Workers can achieve an intelligent understanding of their position without having to join the the university salariat.
Also, see my reply to Rafiq above. It is not even the case that the intelligentsia can be defined as those who "recognise and codify their (the workers) interests within the context of capital". Quite the opposite in most cases.
Indeed, yet in my original reply to which you are responding here I was referring to intelligentsia according to this very definition. If we want to speak of intelligentsia as you have above, regarding the production and trade of ideas, we are really talking about intellectual products, ideas as commodities. The intelligentsia could be reformed in a revolutionary scenario to be something quite different. As to what this would be I don't know.
Rafiq
30th October 2014, 00:08
I, too, am not a fan of spontaneity as a revolutionary movement, however I bolded a portion of your post in order to highlight an important issue: political language independent of ruling ideas. If the ruling ideas are always those of the ruling class, and the ruling class has a hegemony on the social production of ideas, where do we find space that is not colonized?
The ruling ideas are always controlled by the ruling class - but the ruling classes's existence and hegemony necessarily depends on the inexistence of class consciousness. Whether we are to accept the notion of dialectics in general - one thing is certain, capitalism is composed of a vast array of contradictions, both on a social and ideological level. That is to say, even in the process of the production of ruling ideas - there necessarily exists a contradiction in their expression, which is why the context for proletarian politics exists only within capitalism.

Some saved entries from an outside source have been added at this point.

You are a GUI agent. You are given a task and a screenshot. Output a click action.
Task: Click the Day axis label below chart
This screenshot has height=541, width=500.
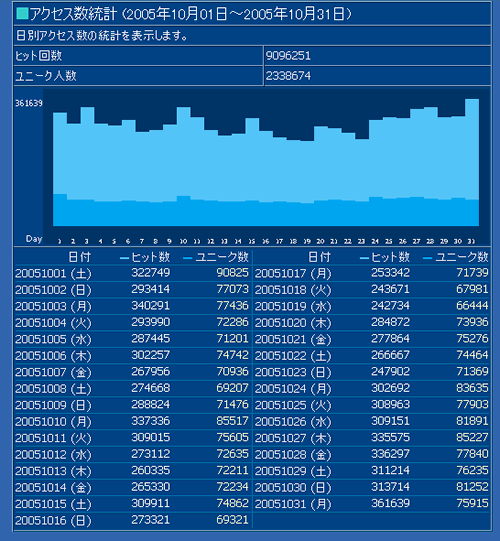coord(34,239)
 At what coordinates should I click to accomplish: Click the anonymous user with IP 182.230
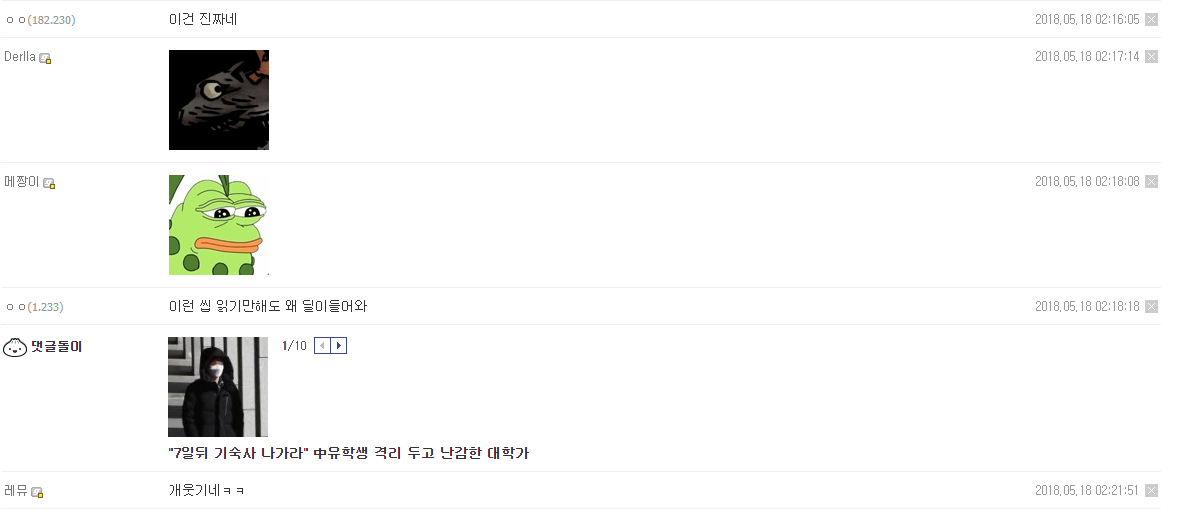40,20
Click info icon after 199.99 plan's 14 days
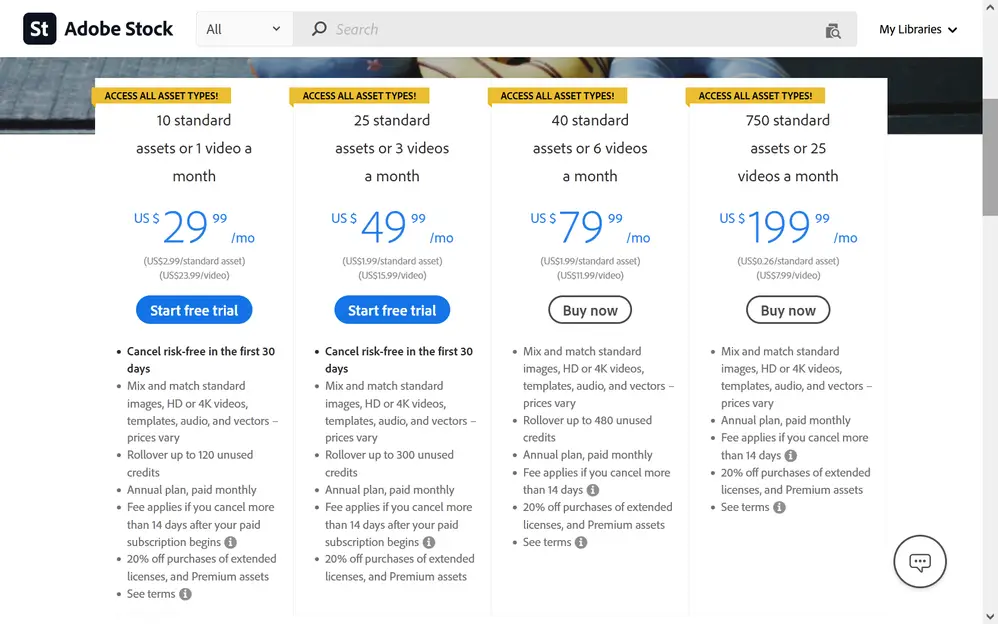 791,455
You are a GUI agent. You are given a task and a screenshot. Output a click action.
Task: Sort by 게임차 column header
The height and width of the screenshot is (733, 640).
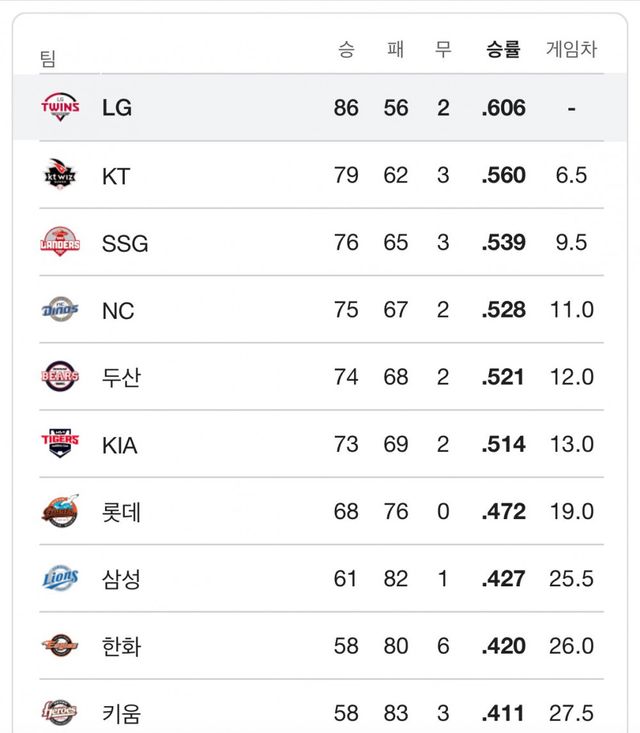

The question thus is not about ideas being tainted, but that even in the process of tainting them, the seed of revolutionary consciousness is present. Proletarian ideology holds the achievements of bourgeois ideology as the pre-supposition of its own liberation. For example, the notion of democracy, even to an extent human rights exists in contradiction. It can easily be turned on its head and appropriated.
But apart from all of that, one thing is most certain: We must recognize that while the ruling class exists, class struggle is an active process. Meaning, that in the existence of the movement to abolish the present state of things, the power of the ruling class is contested and challenge. Likewise, ruling ideas are too contested. When Marx spoke of ruling ideas being of the ruling classes - he meant it as far as what Gramsci would later call the hegemony of the ruling class. Even in possession of the state-apparatus, their power can be challenged. In the active process of their rule being contested, therein resides, or can reside a political language independent of ruling ideas. In the very process of struggling against the ruling order, the political, social and ideological space is opened up for a new world, a new language and world is constituted. The new world, Communism - resides in the real existing movement itself (as Marx was keen on emphasizing).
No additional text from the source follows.